Path 2: Single answer permalink

Fetching quora.com/{question-slug}/answer/{author-slug} directly returns only that one answer's full data in 3 payloads instead of 16. Use this when you already know the answer URL.

python
def quora_answer(answer_url):
    """
    Fetch a single answer by its permalink.
    URL format: https://www.quora.com/{question-slug}/answer/{author-profile-slug}
    Returns answer dict with: aid, num_upvotes, num_views, text, author info.
    """
    html = quora_get(answer_url)
    payloads = extract_quora_payloads(html)

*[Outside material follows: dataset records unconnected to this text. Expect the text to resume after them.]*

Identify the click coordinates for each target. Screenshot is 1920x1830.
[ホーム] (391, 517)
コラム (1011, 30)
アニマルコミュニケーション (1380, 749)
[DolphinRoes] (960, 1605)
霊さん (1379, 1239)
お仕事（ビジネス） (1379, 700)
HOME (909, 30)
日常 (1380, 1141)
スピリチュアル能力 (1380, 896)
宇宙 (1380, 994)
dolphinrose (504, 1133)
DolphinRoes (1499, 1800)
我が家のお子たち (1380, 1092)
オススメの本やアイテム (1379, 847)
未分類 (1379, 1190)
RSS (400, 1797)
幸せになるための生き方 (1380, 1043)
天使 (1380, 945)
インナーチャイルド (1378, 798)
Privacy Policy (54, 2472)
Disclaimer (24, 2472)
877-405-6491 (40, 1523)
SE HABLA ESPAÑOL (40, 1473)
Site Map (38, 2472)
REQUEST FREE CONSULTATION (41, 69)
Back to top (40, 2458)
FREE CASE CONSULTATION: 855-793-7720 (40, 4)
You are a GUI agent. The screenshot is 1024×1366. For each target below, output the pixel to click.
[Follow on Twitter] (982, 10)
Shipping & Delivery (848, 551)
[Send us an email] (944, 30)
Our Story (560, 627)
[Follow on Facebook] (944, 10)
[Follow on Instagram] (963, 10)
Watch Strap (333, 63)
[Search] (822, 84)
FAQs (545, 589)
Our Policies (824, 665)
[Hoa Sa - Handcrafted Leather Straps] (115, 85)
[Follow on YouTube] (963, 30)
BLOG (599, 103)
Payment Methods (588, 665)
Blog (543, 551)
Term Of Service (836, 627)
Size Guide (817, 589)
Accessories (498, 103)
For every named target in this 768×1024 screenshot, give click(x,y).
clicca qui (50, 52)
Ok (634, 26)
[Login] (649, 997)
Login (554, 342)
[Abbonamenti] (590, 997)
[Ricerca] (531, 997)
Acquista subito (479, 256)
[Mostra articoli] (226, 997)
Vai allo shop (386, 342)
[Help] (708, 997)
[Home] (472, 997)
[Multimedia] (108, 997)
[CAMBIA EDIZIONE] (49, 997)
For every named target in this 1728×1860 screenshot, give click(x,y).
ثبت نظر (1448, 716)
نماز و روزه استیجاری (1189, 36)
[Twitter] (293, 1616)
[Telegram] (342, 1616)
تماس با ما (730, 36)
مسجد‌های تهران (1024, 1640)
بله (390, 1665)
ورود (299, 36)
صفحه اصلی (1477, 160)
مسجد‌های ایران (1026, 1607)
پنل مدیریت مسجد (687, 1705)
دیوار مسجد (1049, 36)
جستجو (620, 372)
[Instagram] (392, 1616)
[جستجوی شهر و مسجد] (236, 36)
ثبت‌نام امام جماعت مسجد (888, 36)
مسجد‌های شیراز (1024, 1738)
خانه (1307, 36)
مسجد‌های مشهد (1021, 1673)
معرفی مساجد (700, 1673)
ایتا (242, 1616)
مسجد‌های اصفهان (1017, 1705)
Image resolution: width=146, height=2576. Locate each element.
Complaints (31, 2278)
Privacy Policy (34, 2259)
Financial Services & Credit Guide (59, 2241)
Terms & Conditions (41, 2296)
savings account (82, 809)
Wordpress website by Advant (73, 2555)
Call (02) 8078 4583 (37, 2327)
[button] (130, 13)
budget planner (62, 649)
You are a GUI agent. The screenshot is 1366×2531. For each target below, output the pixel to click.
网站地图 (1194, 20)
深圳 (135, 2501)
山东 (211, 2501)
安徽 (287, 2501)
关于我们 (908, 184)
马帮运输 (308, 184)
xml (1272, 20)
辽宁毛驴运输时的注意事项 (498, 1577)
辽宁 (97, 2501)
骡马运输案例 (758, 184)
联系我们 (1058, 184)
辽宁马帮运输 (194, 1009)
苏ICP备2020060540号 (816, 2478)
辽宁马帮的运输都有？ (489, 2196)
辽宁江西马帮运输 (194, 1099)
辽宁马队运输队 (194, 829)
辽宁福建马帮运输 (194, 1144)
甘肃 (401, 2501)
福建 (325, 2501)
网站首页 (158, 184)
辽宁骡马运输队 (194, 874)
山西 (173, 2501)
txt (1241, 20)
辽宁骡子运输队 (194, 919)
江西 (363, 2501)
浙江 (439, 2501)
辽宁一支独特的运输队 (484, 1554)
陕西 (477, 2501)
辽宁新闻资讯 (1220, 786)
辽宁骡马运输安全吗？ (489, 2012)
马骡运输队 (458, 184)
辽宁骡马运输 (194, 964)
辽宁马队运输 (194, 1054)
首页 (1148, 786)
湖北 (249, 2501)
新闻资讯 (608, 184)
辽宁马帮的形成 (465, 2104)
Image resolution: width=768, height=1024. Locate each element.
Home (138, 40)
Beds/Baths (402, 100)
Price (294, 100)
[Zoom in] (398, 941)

    for payload in payloads:
        data = payload.get('data', {})
        if 'answer' in data and isinstance(data['answer'], dict):
            a = data['answer']
            author = a.get('author') or {}
            names = author.get('names', [{}])
            n = names[0] if names else {}
            return {
                'aid':          a.get('aid'),
                'num_upvotes':  a.get('numUpvotes'),
                'num_views':    a.get('numViews'),
                'author_name':  f"{n.get('givenName','')} {n.get('familyName','')}".strip(),
                'author_uid':   author.get('uid'),
                'text':         _spans_to_text(a.get('content', '{}')),
            }
    return {}

# Example:
# quora_answer("https://www.quora.com/What-is-the-meaning-of-life/answer/Pararth-Shah")
# -> {'aid': 4734237, 'num_upvotes': 234, 'num_views': 100643, 'author_name': 'Pararth Shah', ...}

Path 3: Topic page

python
def quora_topic(topic_url):
    """
    Fetch topic metadata from a Quora topic page.
    URL format: https://www.quora.com/topic/{topic-slug}
    Returns: tid, name, num_followers, url, is_following, has_leaderboard.
    NOTE: The topic page itself only renders topic metadata, NOT the question feed.
    Question feed requires browser (XHR-loaded via React).
    """
    html = quora_get(topic_url)
    payloads = extract_quora_payloads(html)

    for payload in payloads:
        data = payload.get('data', {})
        if 'topic' in data and isinstance(data['topic'], dict):
            t = data['topic']
            return {
                'tid':           t.get('tid'),
                'id':            t.get('id'),
                'name':          t.get('name'),
                'url':           t.get('url'),
                'num_followers': t.get('numFollowers'),
                'is_following':  t.get('isFollowing'),
                'has_leaderboard': t.get('hasLeaderboard'),
                'photo_url':     t.get('photoUrl'),
                'is_locked':     t.get('isLocked'),
            }
    return {}

# Example:
# quora_topic("https://www.quora.com/topic/Python-programming-language")
# -> {'tid': 13292, 'name': 'Python Programming Language', 'num_followers': 10, ...}

Path 4: User profile page

python
def quora_profile(profile_url):
    """
    Fetch user profile data from https://www.quora.com/profile/{username}
    Returns: uid, name, credential, follower_count, following_count, profile_image_url.
    """
    html = quora_get(profile_url)
    payloads = extract_quora_payloads(html)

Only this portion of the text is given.